The Collaborative Economy and Disruption: Understanding Drivers

Filed Under Mindjet

Strategy Obstruction
Arwen Heredia

by
January 7, 2014

As we take the next few weeks to dig into what it means to be innovative in the collaborative economy, it’s important to make sense of the universal drivers that have lead so many industries down the path of shareable services.

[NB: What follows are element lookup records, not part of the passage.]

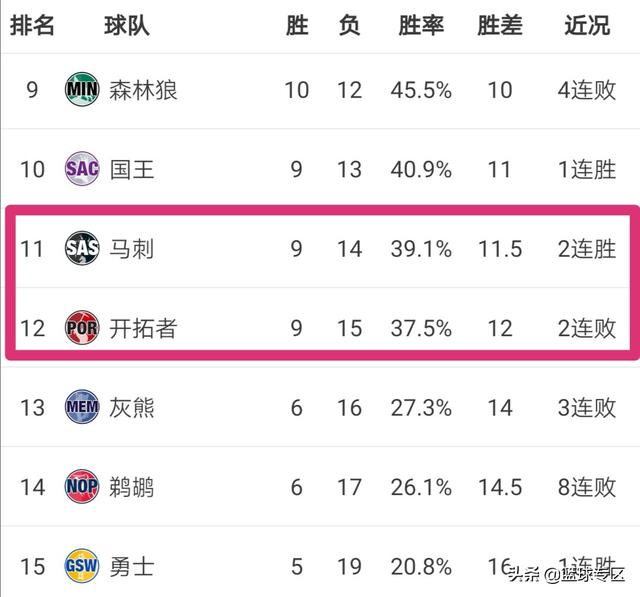Select the 8连败 streak for 鹈鹕
This screenshot has height=597, width=640.
click(587, 487)
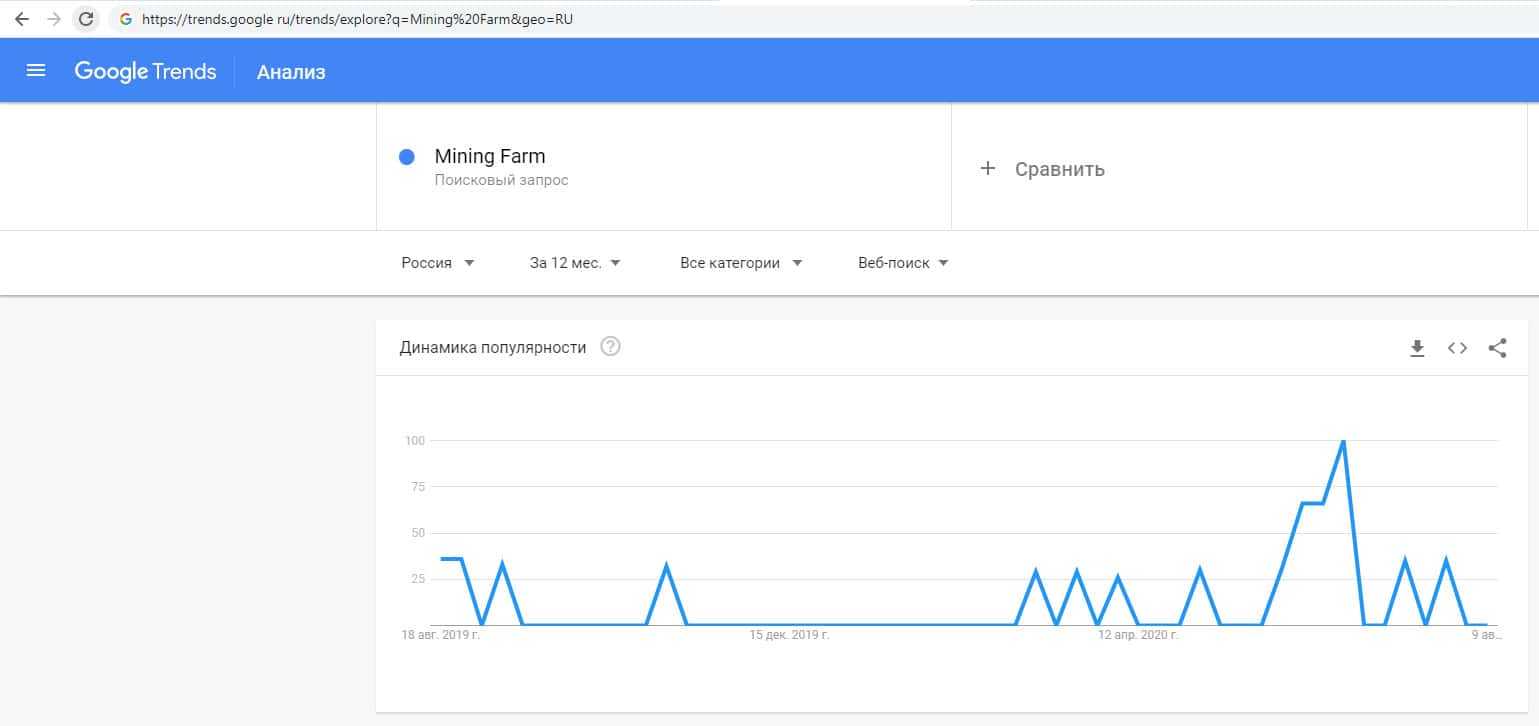
Task: Open the hamburger main menu
Action: click(x=36, y=70)
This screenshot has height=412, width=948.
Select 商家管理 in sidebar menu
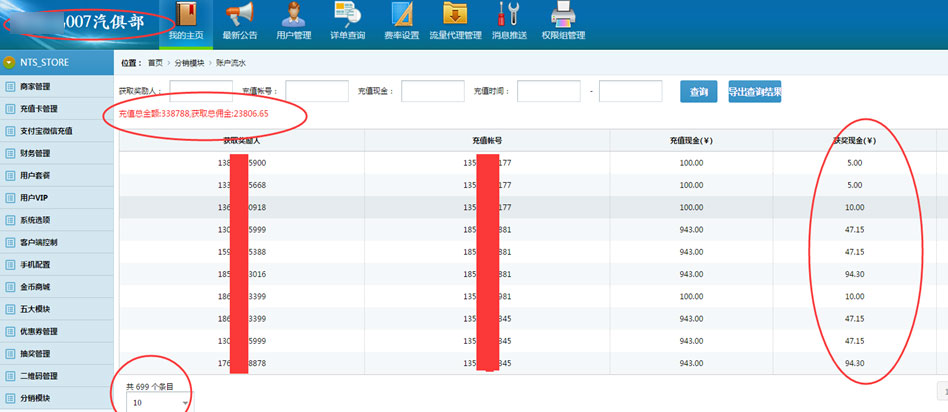click(x=35, y=87)
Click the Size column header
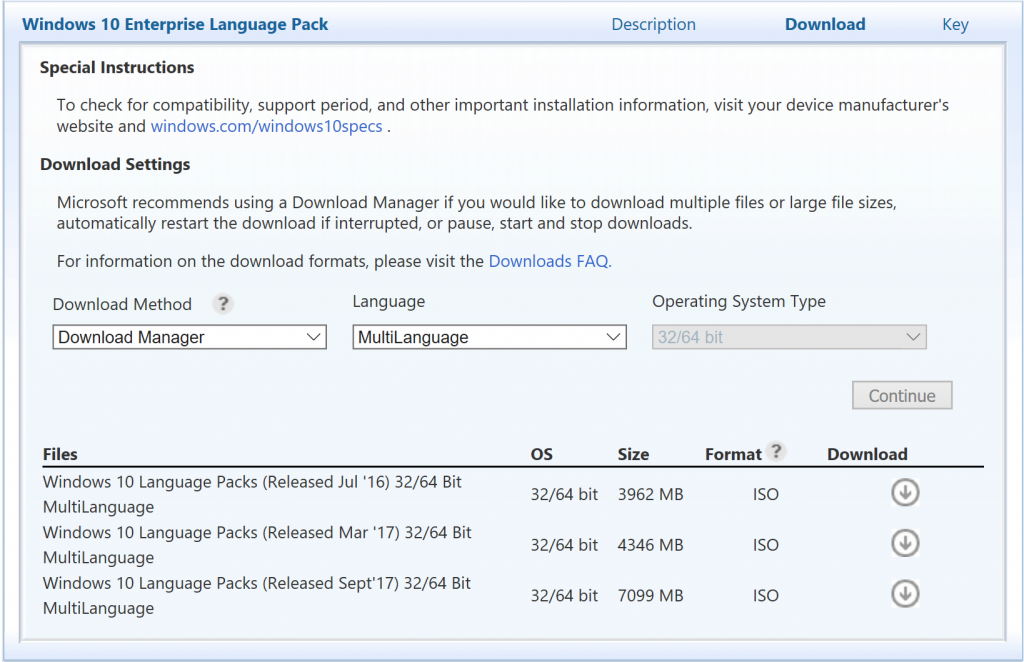Image resolution: width=1024 pixels, height=662 pixels. [633, 455]
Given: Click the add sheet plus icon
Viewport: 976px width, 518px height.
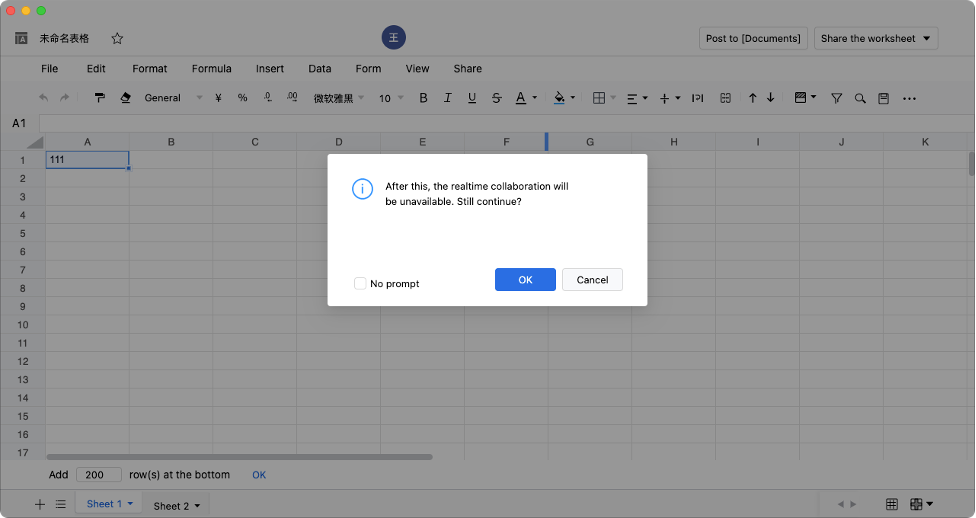Looking at the screenshot, I should (40, 505).
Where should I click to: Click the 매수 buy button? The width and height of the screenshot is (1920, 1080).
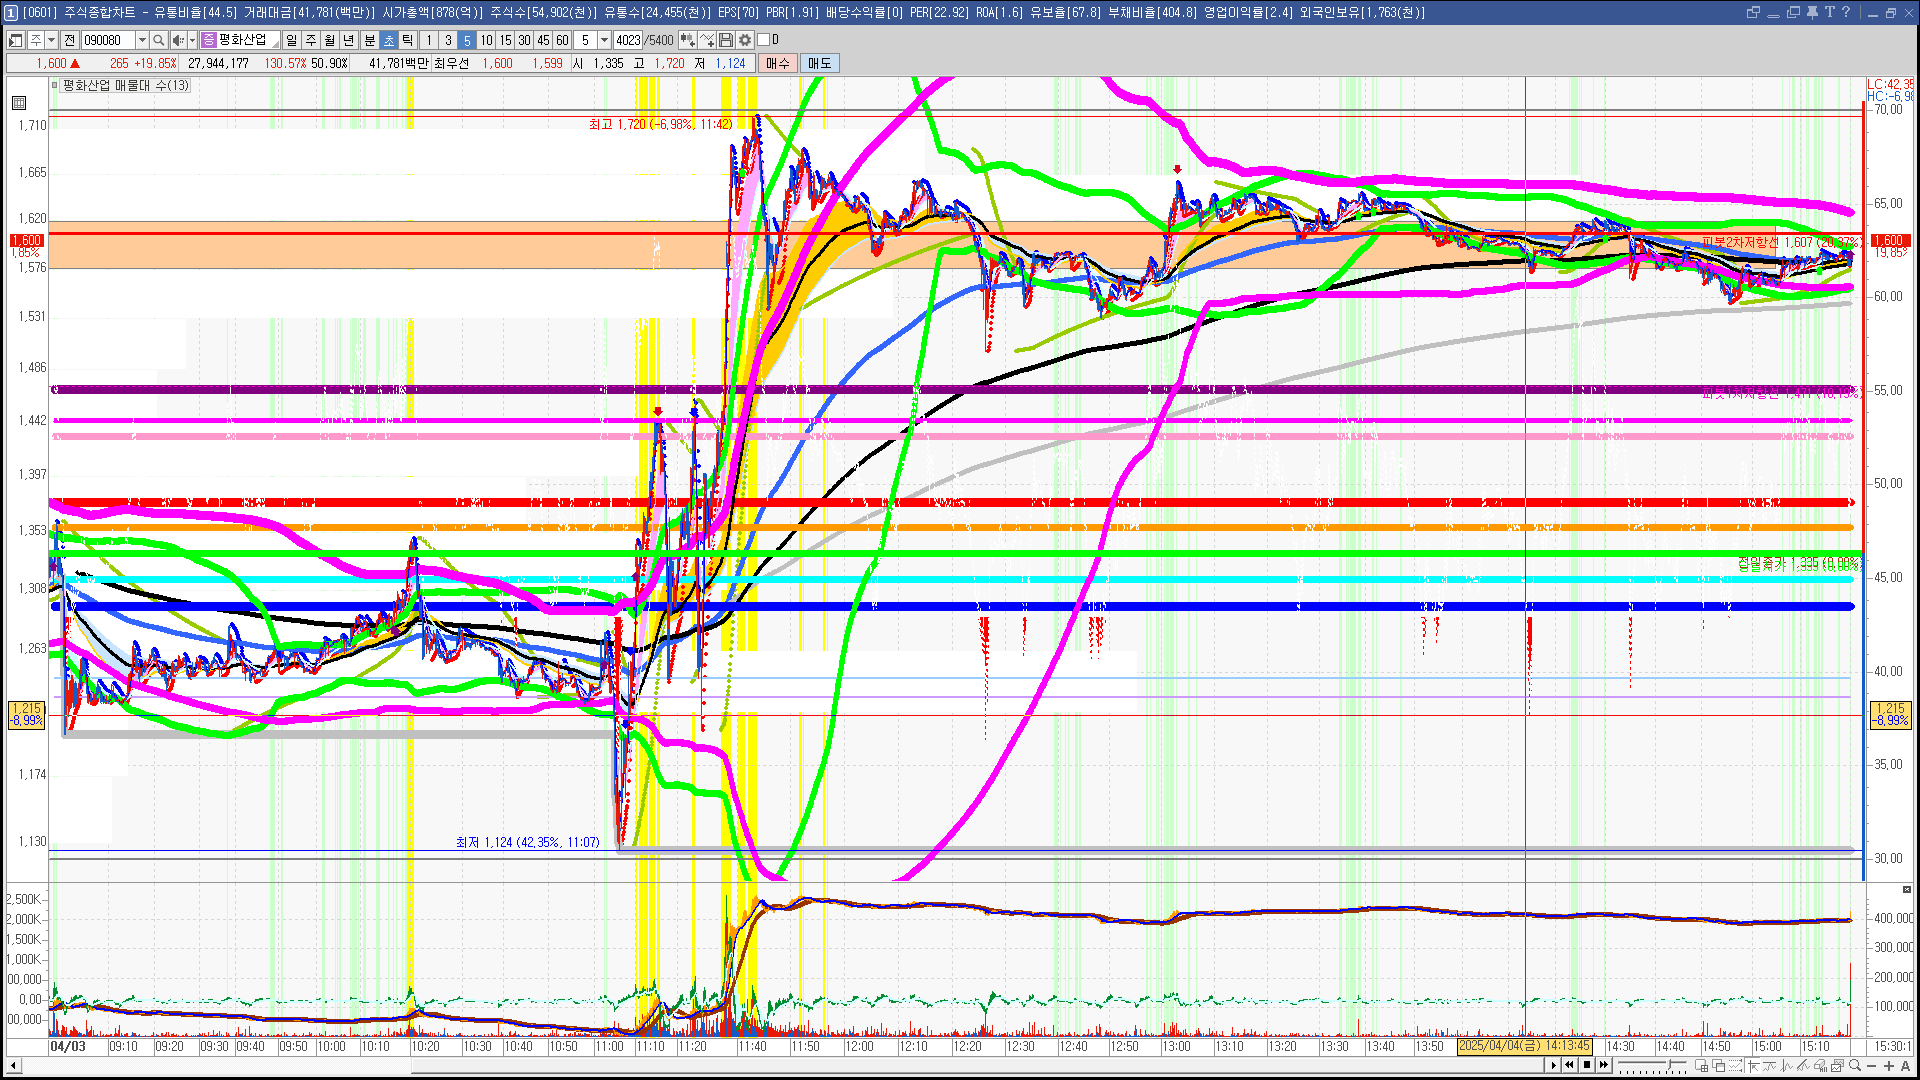[778, 63]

In the P2P (peer-to-peer) market, consumers are able to transact directly, without interference from “middle-man” brands and organizations. But, because larger businesses still want to manage these interactions globally as they traditionally have, the collaborative economy poses a threat to stability, growth, and scalability. Or does it?

Three Market Forces

Altimeter Group doesn’t think so. In fact, they describe this shift as “an economic model where ownership and access are shared between corporations, start-ups and people. This results in market efficiencies that bear new products, services and business growth.” That analysis leaves plenty of room for larger, established organizations to step in and leverage the possibilities of a P2P landscape.  In a recent report, analyst Jeremiah Owyang explains the economic, social, and technological drivers that have lead us to develop a marketplace dependent on streamlined sharing and connections, which include things like augmented altruism, financial flexibility, and social networking.  

3 Market Forces Collab Eco_INFOGRAPHIC

Trust, Standards, and the Value Chain

This kind of marketplace may be where we are and where we’re destined to go, but it’s not without some fairly significant challenges. According to the report, the most demanding issues to overcome include government interference, distrust between parties (sellers and buyers), a lack of systems and data standards, uncertainty about the model being sustainable, and current market leaders perceiving the model as too threatening, and as a result, go out of their way to prevent sharing of products and services.

In terms of steering innovation initiatives, this presents a couple of very obvious problems: repeatable innovation requires a systematic approach and long-term applicability; and, it requires a decent helping of transparency (trust). Altimeter offers up the solution of their Collaborative Economy Value Chain:

collab economy value chain altimeter

This particular model represents increased maturity and greater investment in atypical programs that have the potential to bring about tangible results. But until concrete practices and patterns emerge, it’s unlikely that we’ll see the collaborative economy fully eclipse the traditional marketplace. Organizations that choose to risk the disruption, however, can expect to generate results (and possibly, mishaps) on-par with that seen in current start-up culture. It’s up to you to decide if it’s worth it.